Buddenbrooks (FIMFA Lx14, Maria Matos Teatro Municipal, 2014) |
Pouco tempo depois de ter começado a estudar teatro de marionetas na Alemanha de Leste, na conceituada Ernst Busch Academy of Dramatic Arts, em Berlim Leste, ocorreu a queda do Muro de Berlim e de repente, o mundo para mim mudou completamente. E, assim, as razões que me tinham levado à arte das marionetas também se alteraram: a busca por um lugar subversivo, mais livre, no meio de uma sociedade estagnada e muito fechada. Nessa altura, jurei que nunca mais iria pegar numa marioneta e que iria procurar expressar-me enquanto actor.
Dez anos mais tarde, um acaso trouxe-me de volta ao teatro de marionetas. E descobri um segredo. Num espectáculo, eu tinha como marioneta, um cão, que aparecia entre as outras personagens, que eram todas actores. E o público adorava especialmente este cão. Não simpatizava com os humanos no palco, mas sim com a marioneta, com esta imagem artificial e miniaturizada do que está vivo.
Nós, os humanos, temos a faculdade de nos colocarmos na pele do Outro, de sentir empatia, e quanto mais simples, mais abreviado e mais pequeno este Outro se afigura, tanto mais imediata se torna a empatia. Divertimo-nos a preencher o que falta na imagem e gostamos de imaginar como se sentiria o Outro. No teatro é esta pulsão de jogo infantil, um traço forte do ser humano, que gosto de explorar.
No teatro, a minha intenção é colocar o espectador na pele de quem ele vê, deixá-lo experimentar este forte desejo humano de vida, e a dor de fracassar. Em grandes temas literários. De uma forma directa e imediata.

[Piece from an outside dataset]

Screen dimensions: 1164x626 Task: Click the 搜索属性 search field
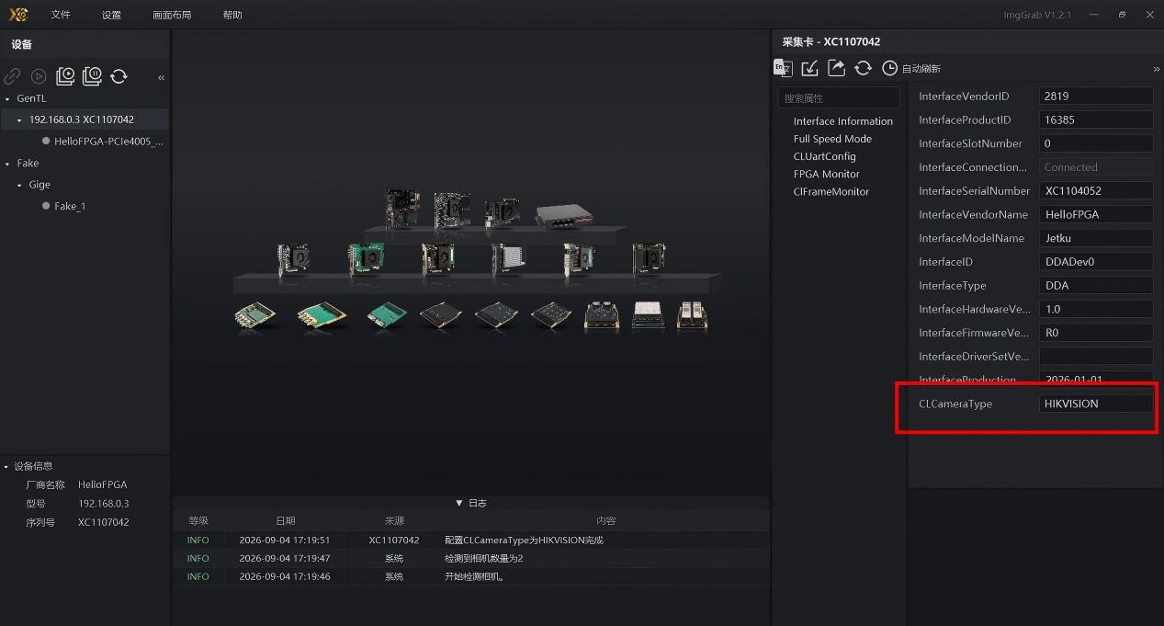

É por isso que gosto de que o (ou os) protagonista(s) de uma história seja(m) marioneta(s). Pois quero que, à partida, o público esteja pronto a transferir-se mentalmente para a posição dela(s), evitando assim, que eventuais características artísticas do actor possam criar entraves a isso. Isto é manipular. E pode rapidamente tornar-se em algo artificial. E o artificial, em geral, é falso. Por esta razão desvendo estes processos, mostro os manipuladores a tocarem nas suas marionetas, tal como o músico toca o seu instrumento. Mostro o processo de manipulação e cabe ao espectador escolher, em cada momento, qual dos lados seguir. O actor que manipula ou a figura manipulada. A magia consiste na distância entre os acontecimentos. Creio que Brecht, no seu teatro épico, também estava consciente desta magia.
BIO
Moritz Sostmann (DE): Encenador e actor.
Participou no FIMFA com Buddenbrooks (Maria Matos Teatro Municipal, 2014).